Unjust power is an important dimension along which offence varies for slurring utterances. I’ve argued that this explains three kinds of variability other accounts struggle with. It also explains silencing and the possibility of appropriation. There are other dimensions required to explain.

The shape of the solution is as follows. Power relations, and thus oppression, are captured by social roles. Discourse roles inherit from social roles, and reflect the power of those social roles in their discourse rules. Discourse roles are part of the conversational score. They thus determine the rules of conversational kinematics via their associated discourse rules. Discourse roles can be assigned by a variety of utterances, which work as conversational versions of Austinian exercitives. A slurring utterance assigns a pair of discourse roles, between which there is an unjust power imbalance. This affects power in the dialogue. The slurring move also has perlocutionary effects on both target and audience that cause the spread and intensification of oppression.

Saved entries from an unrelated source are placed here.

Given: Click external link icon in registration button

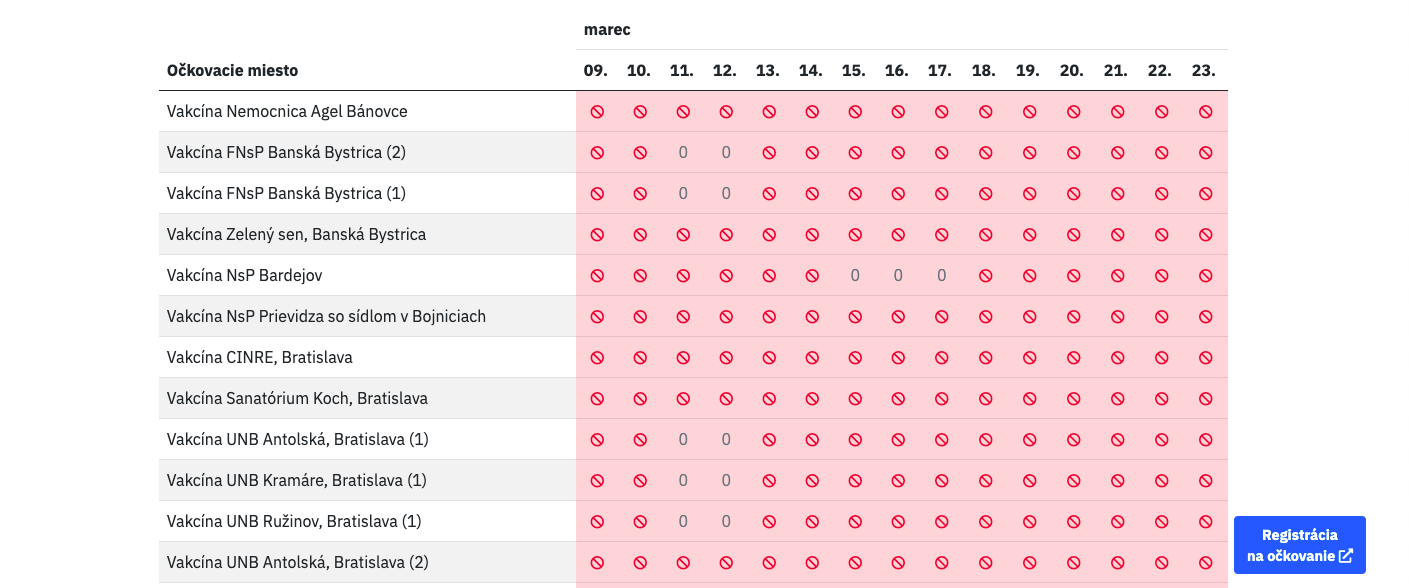Looking at the screenshot, I should pyautogui.click(x=1346, y=556).
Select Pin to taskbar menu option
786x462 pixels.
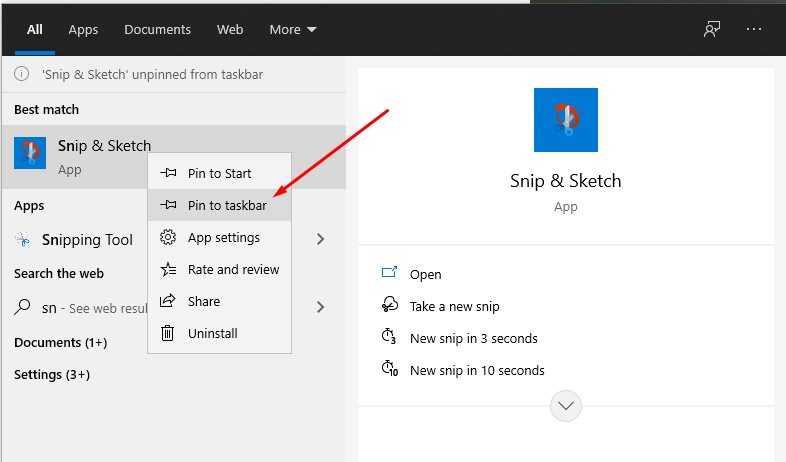[x=226, y=205]
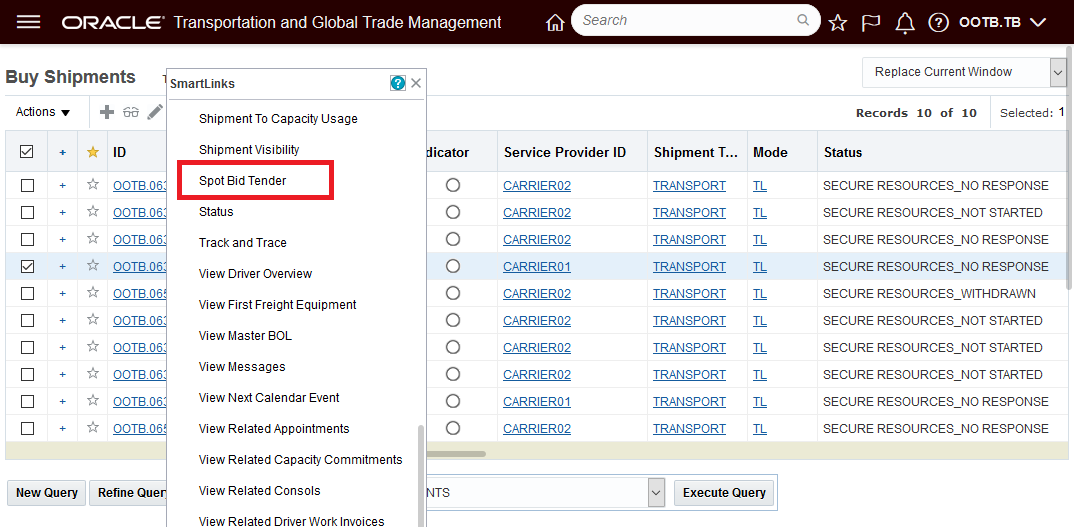Viewport: 1074px width, 527px height.
Task: Open SmartLinks help icon
Action: tap(398, 83)
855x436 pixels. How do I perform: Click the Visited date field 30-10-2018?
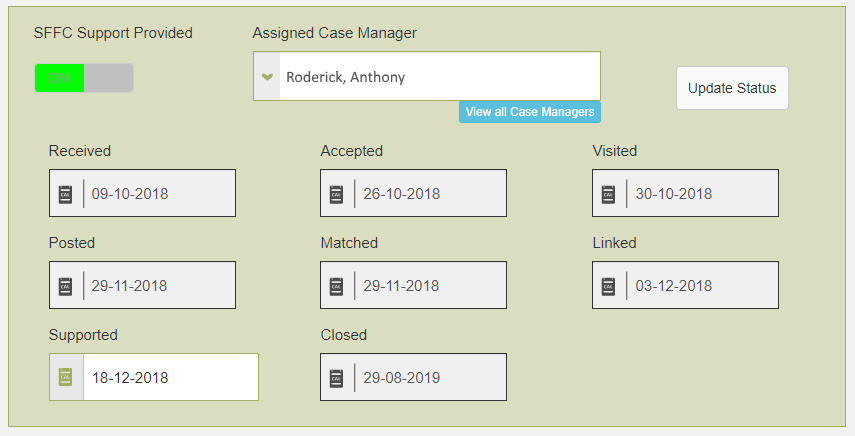point(702,194)
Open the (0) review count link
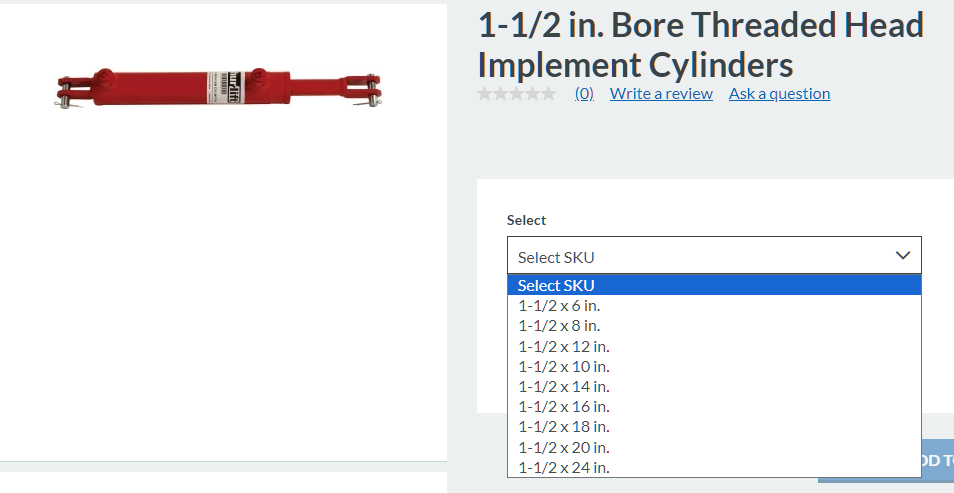 pyautogui.click(x=584, y=94)
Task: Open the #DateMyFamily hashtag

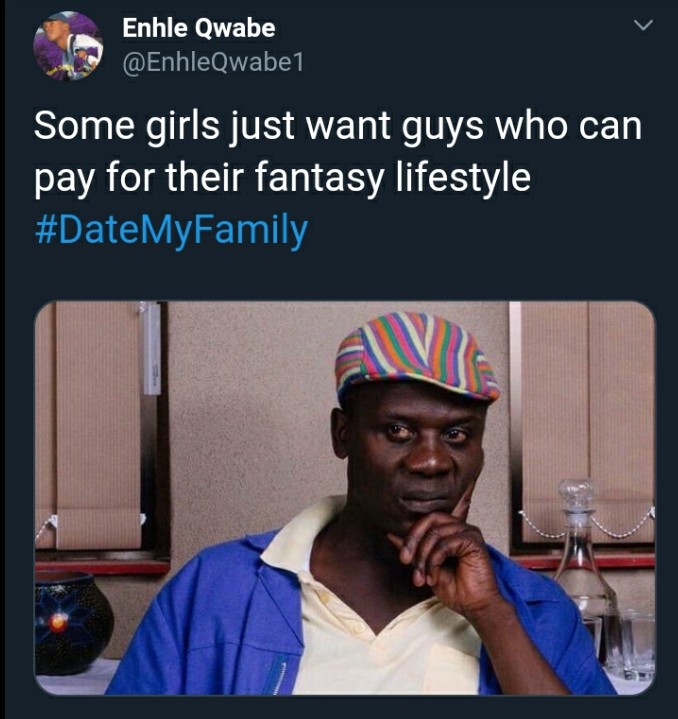Action: (171, 229)
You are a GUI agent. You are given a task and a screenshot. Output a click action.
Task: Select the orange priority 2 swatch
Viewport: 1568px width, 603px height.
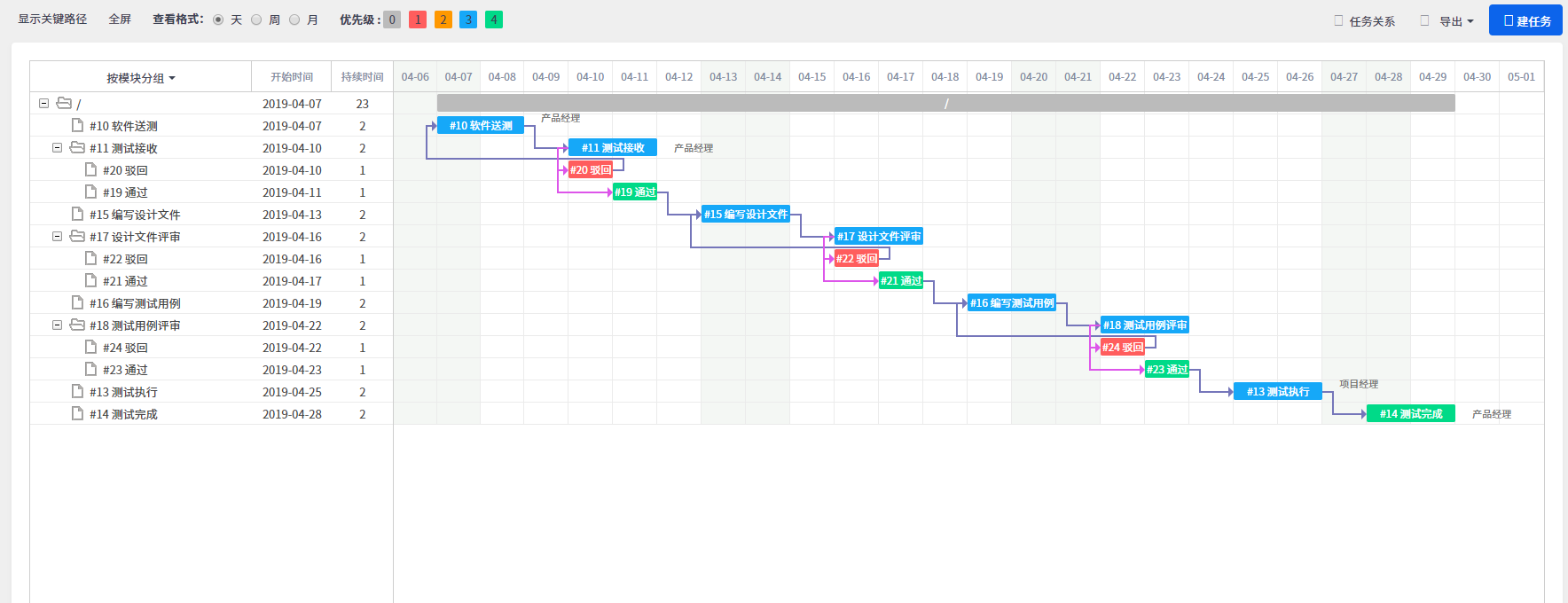443,20
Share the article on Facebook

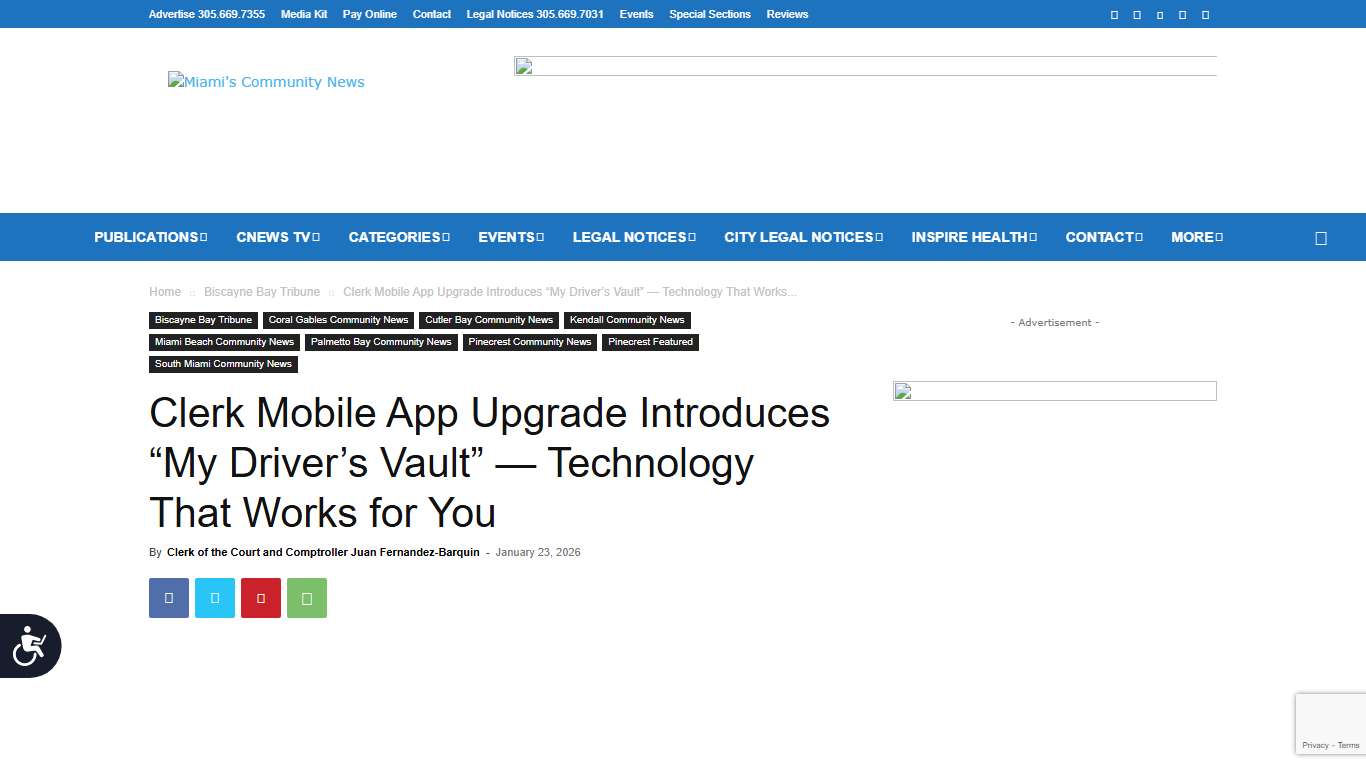pos(168,597)
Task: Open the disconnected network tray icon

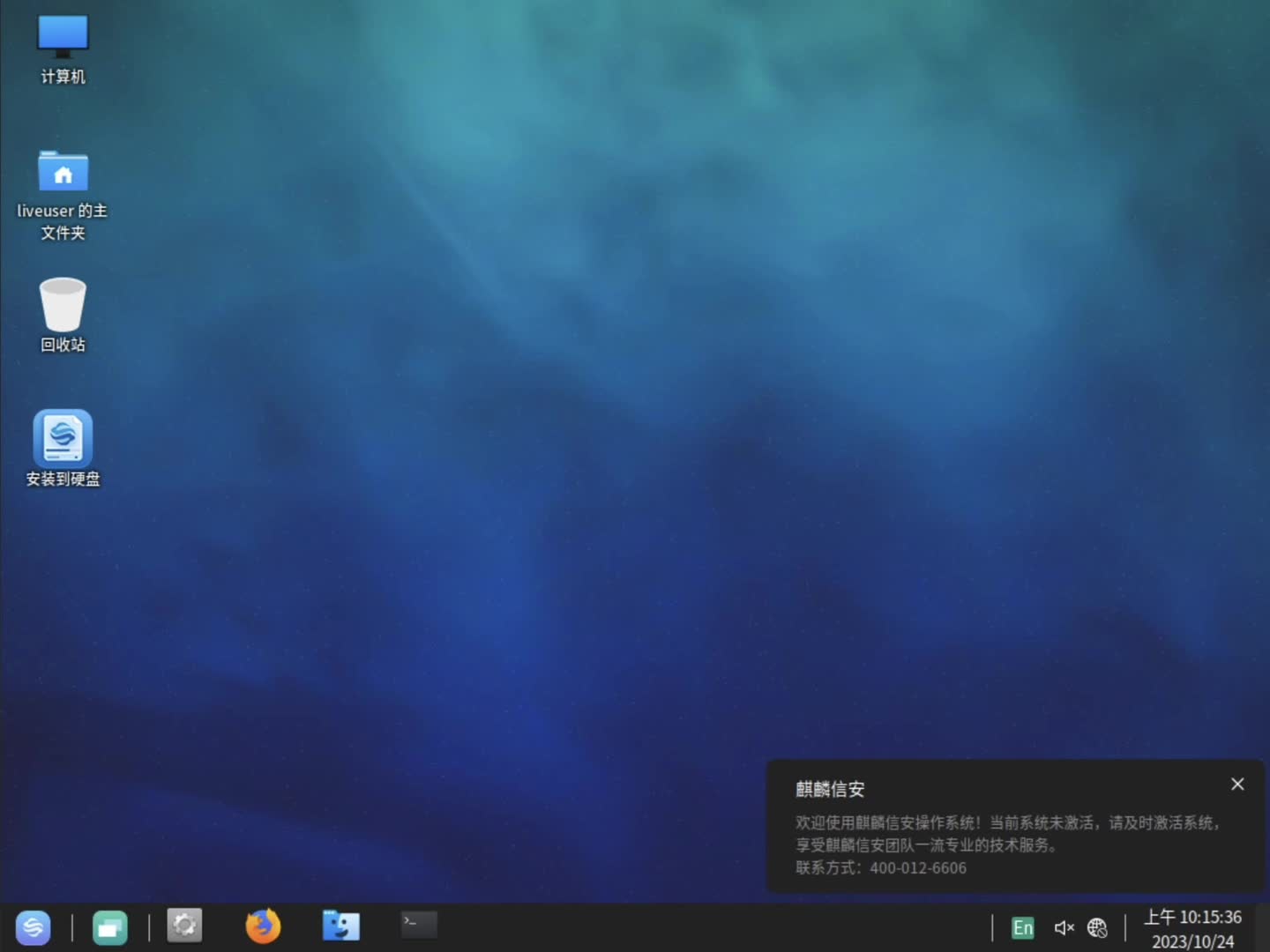Action: point(1097,927)
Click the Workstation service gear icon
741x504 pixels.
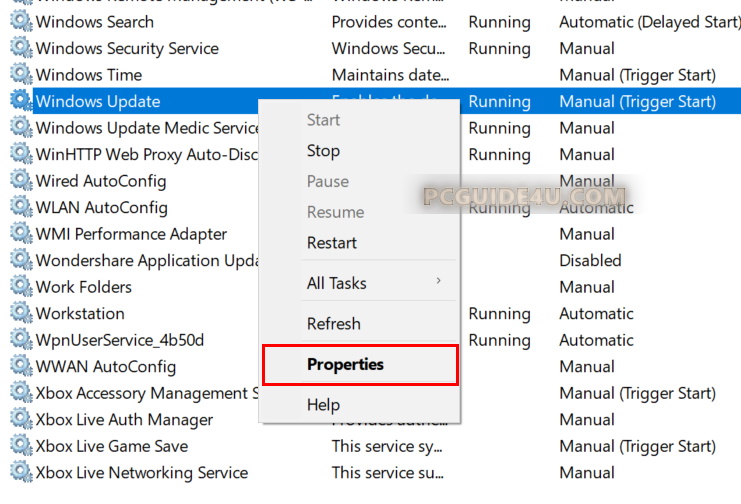tap(20, 314)
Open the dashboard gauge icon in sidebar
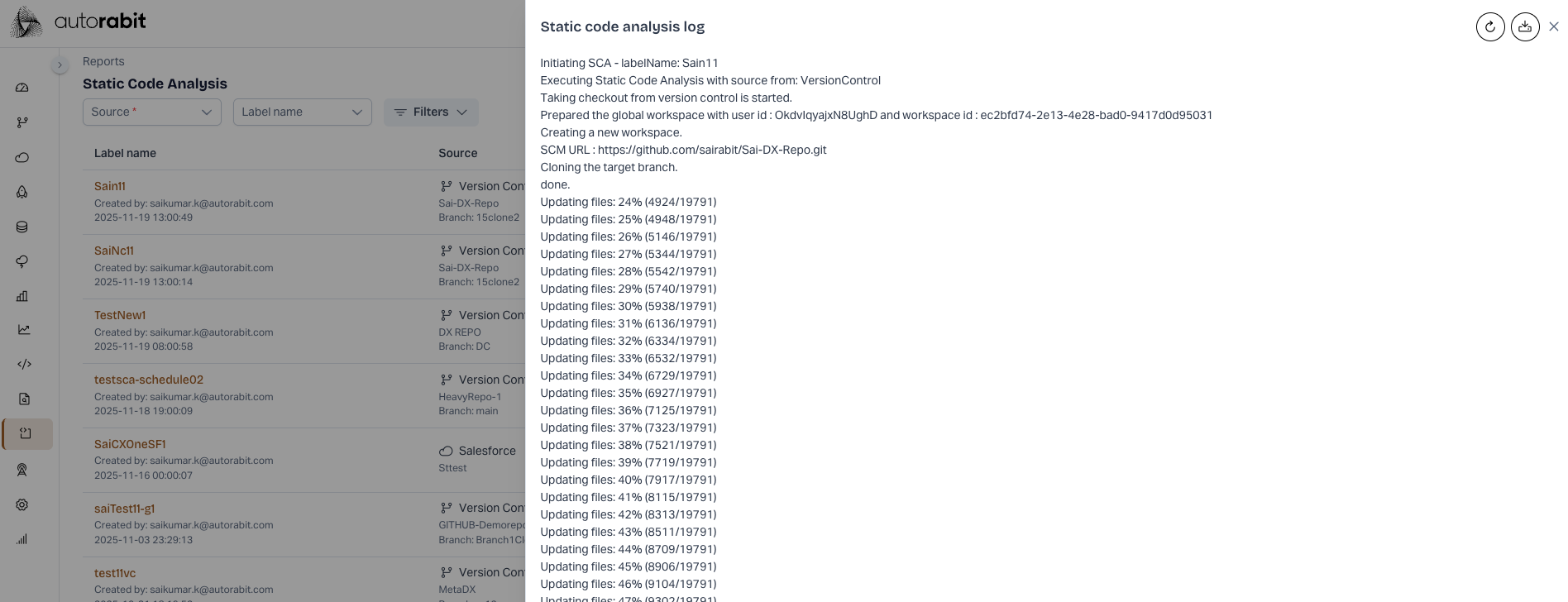This screenshot has width=1568, height=602. tap(22, 88)
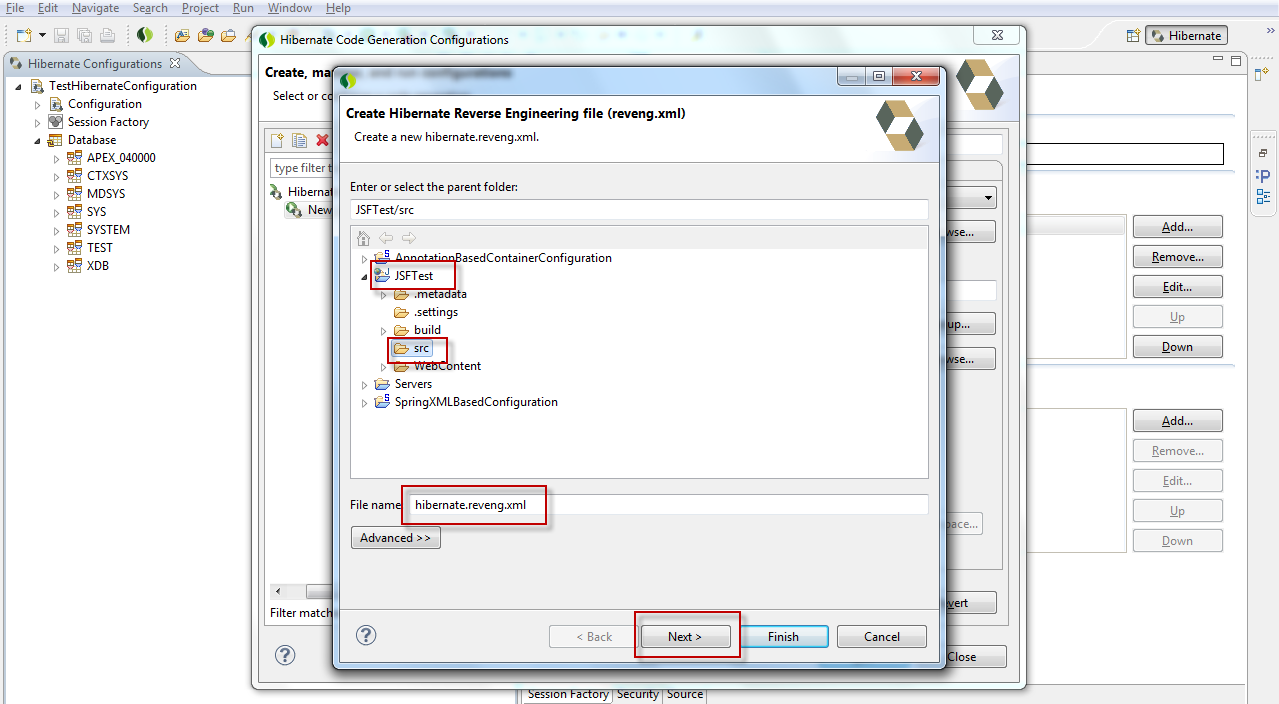The image size is (1279, 704).
Task: Click the Advanced button
Action: pyautogui.click(x=395, y=537)
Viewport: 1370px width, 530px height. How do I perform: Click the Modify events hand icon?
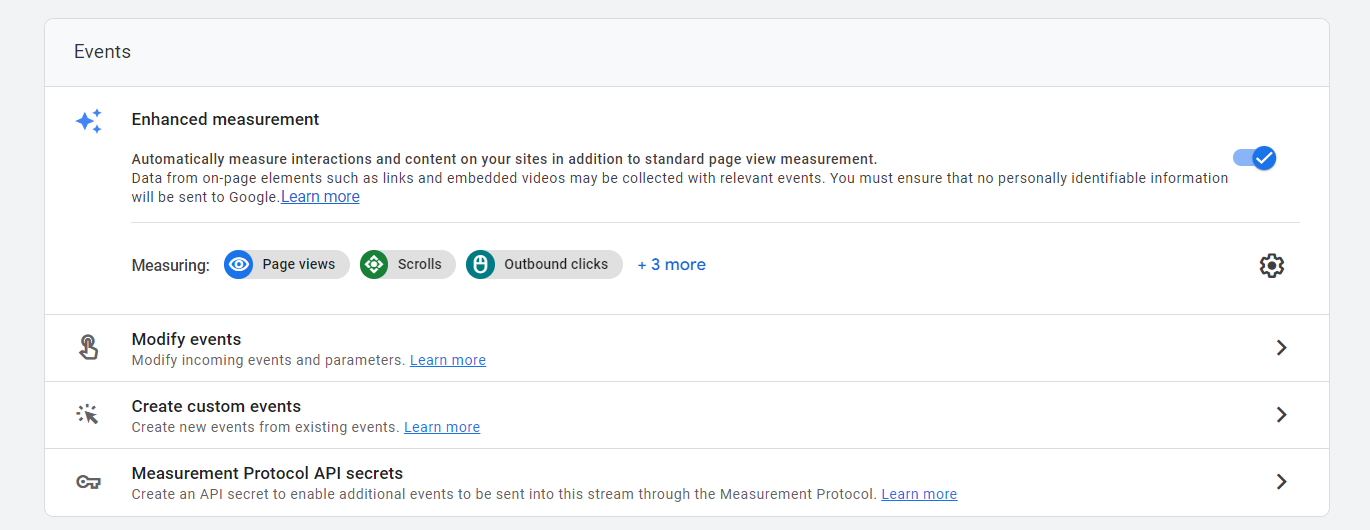(x=88, y=348)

This theory relates what people do with language to the social structure within which language use is situated. The primary theoretical innovation has been to extend Lewis’s notion of a scorekeeping in a language game with the notion of discourse roles which can be changed by dialogue moves. The idea of related discourse and social roles that feed off one another is, however, not restricted to slurring, and may find application in other problems. For example, when non-slurring speech assigns roles, such as the case of Johnny being called a liar, it has similar effects, as we saw. Another, more topical example is the use by Donald Trump of names that assign roles to his political opponents: “Crooked Hillary”, “Little Marco” and “Lyin’ Ted”. These are not slurs, but deliberately turn names into role allocations.